TRAINING_SET = join(DATA_DIR, 'training_set_cleaned.tsv')
VALIDATION_SET = join(DATA_DIR, 'validation_set_cleaned.tsv')

INDEX_DIR = join(DATA_DIR, 'index_merged_corpus_long_topkek_x_15')
SUBMISSION = join(DATA_DIR, 'submissions/lucene_more_data_plus_topkek_cleaned.tsv')

w2v
----

In [8]:
import julia

class AdaGramModel(object):
    
    def __init__(self, path_to_model, path_to_dict):
        self.j = julia.Julia()
        self.j.eval("using AdaGram")
        self.j.eval('vm, dict = load_model("%s")' % path_to_model)
        self.d = self.j.eval('size(vm.In, 1)') # size of word vectors
        self.m = self.j.eval('size(vm.In, 2)') # number of context 
        self.n = self.j.eval('size(vm.In, 3)') # number of vectors
        # TODO: AdaGram.Dictionary -> Python dict()?
        self.dictionary = dict()
        with open(path_to_dict) as f:
            next(f) # skip strange empty token
            for l in f:
                r = l.strip().split()
                self.dictionary[r[0]] = int(r[1])
    
    def expected_pi(self, word):
        return self.j.eval('expected_pi(vm, dict.word2id["%s"])' % word)
    
    def disambiguate(self, word, context):
        return self.j.eval('disambiguate(vm, dict, "%s", split("%s"))' % (word, context))
    
    def vec(self, word, pi):
        assert pi + 1 <= self.m, "n of prototypes mismatch"
        return self.j.eval('vec(vm, dict, "%s", %d)' % (word, pi + 1))
    
    def nearest_neighbors(self, word, pi):
        return self.j.eval('nearest_neighbors(vm, dict, "%s", %d)' % (word, pi + 1))

In [9]:
ADAGRAM_MODEL = join(DATA_DIR, "adam.model")
ADAGRAM_DICT = join(DATA_DIR, "adam.dict")

In [10]:
am = AdaGramModel(ADAGRAM_MODEL, ADAGRAM_DICT)

In [11]:
def filter_dict(t):
    return [w for w in t.split() if w in am.dictionary and am.dictionary[w] >= 20]

In [12]:
N = 300

In [13]:
def sent_to_vec(sent, context):
    v = np.zeros((N,), dtype='float32')
    fc = filter_dict(context)
    fs = filter_dict(sent)
    if not fs:
        return v
    c = 0
    for w in fs:
        fc_cut = fc
        # fc_cut.remove(w) # not helping
        pi = am.disambiguate(w, " ".join(fc_cut)).argmax()
        vv = am.vec(w, pi)
        v += vv
        c += 1
    return v / c

Search
-----

In [6]:
import lucene
lucene.initVM()

from org.apache.lucene.analysis.standard import StandardAnalyzer
from org.apache.lucene.analysis.shingle import ShingleAnalyzerWrapper
from org.apache.lucene.document import Document, Field
from org.apache.lucene.index import IndexWriter, IndexWriterConfig, IndexReader
from org.apache.lucene.search import IndexSearcher
from org.apache.lucene.search import Sort, SortField
from org.apache.lucene.queryparser.classic import QueryParser
from org.apache.lucene.store import SimpleFSDirectory
from org.apache.lucene.util import Version

from java.io import File

Lucene Index Creation
-----------

In [8]:
analyzer = StandardAnalyzer(Version.LUCENE_4_10_1)

In [9]:
shingle_analyzer = ShingleAnalyzerWrapper(analyzer, 2, 3)

In [10]:
writerConfig = IndexWriterConfig(Version.LUCENE_4_10_1, analyzer)
writer = IndexWriter(SimpleFSDirectory(File(INDEX_DIR)), writerConfig)

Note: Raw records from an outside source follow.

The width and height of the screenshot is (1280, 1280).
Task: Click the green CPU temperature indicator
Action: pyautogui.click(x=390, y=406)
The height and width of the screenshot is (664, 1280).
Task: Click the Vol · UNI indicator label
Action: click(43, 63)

def add_document(doc_text):
    doc = Document()
    doc.add(Field("text", doc_text, Field.Store.YES, Field.Index.ANALYZED))
    writer.addDocument(doc)

In [11]:
%%time
with open(CORPUS, encoding='utf8') as f:
    for line in (line.strip() for line in f):
        add_document(line)

CPU times: user 2min 8s, sys: 2.05 s, total: 2min 10s
Wall time: 1min 48s


In [12]:
print(writer.numDocs())
writer.close()

3693751


## Make prediction 

In [13]:
def iter_data(datafile, has_correct_answer=True, skip_first_line=False):
    with open(datafile, encoding='utf-8', errors='ignore') as f:
        if not skip_first_line:
            next(f)
        for l in f:
            if has_correct_answer:
                idd, q, correct, aa, ab, ac, ad = l.strip().split("\t")
            else:
                idd, q, aa, ab, ac, ad = l.strip('\n').split("\t")
                correct = "no"
            yield {"idd": idd, "q": q, "correct": correct, "aa": aa, "ab": ab, "ac": ac, "ad": ad}

In [14]:
from collections import defaultdict

In [15]:
%%time
res = defaultdict(list)
MAX = 100
docs_per_q = range(1, MAX)

analyzer = StandardAnalyzer(Version.LUCENE_4_10_1)
reader = IndexReader.open(SimpleFSDirectory(File(INDEX_DIR)))
searcher = IndexSearcher(reader)

for row in iter_data(TRAINING_SET):
#     vq = sent_to_vec(row['q'], row['q'])
#     va = sent_to_vec(row['aa'], row['q'] + " " + row['aa'])
#     vb = sent_to_vec(row['ab'], row['q'] + " " + row['ab'])
#     vc = sent_to_vec(row['ac'], row['q'] + " " + row['ac'])
#     vd = sent_to_vec(row['ad'], row['q'] + " " + row['ad'])
#     adam_scores = [np.dot(x, vq) for x in [va, vb, vc, vd]]
    queries = [row['aa'], row['ab'], row['ac'], row['ad']]
    queries = [row['q'] + ' ' + q  for q in queries]
    scores = defaultdict(list)
    for q in queries:
        query = QueryParser(Version.LUCENE_4_10_1, "text", analyzer).parse(q)
        hits = searcher.search(query, MAX)
        doc_importance = [hit.score for hit in hits.scoreDocs]
        for n in docs_per_q:
            scores[n].append(sum(doc_importance[:n]))
    for n in docs_per_q:
#         res[n].append(['A','B','C','D'][np.argmax(adam_scores)] == row["correct"])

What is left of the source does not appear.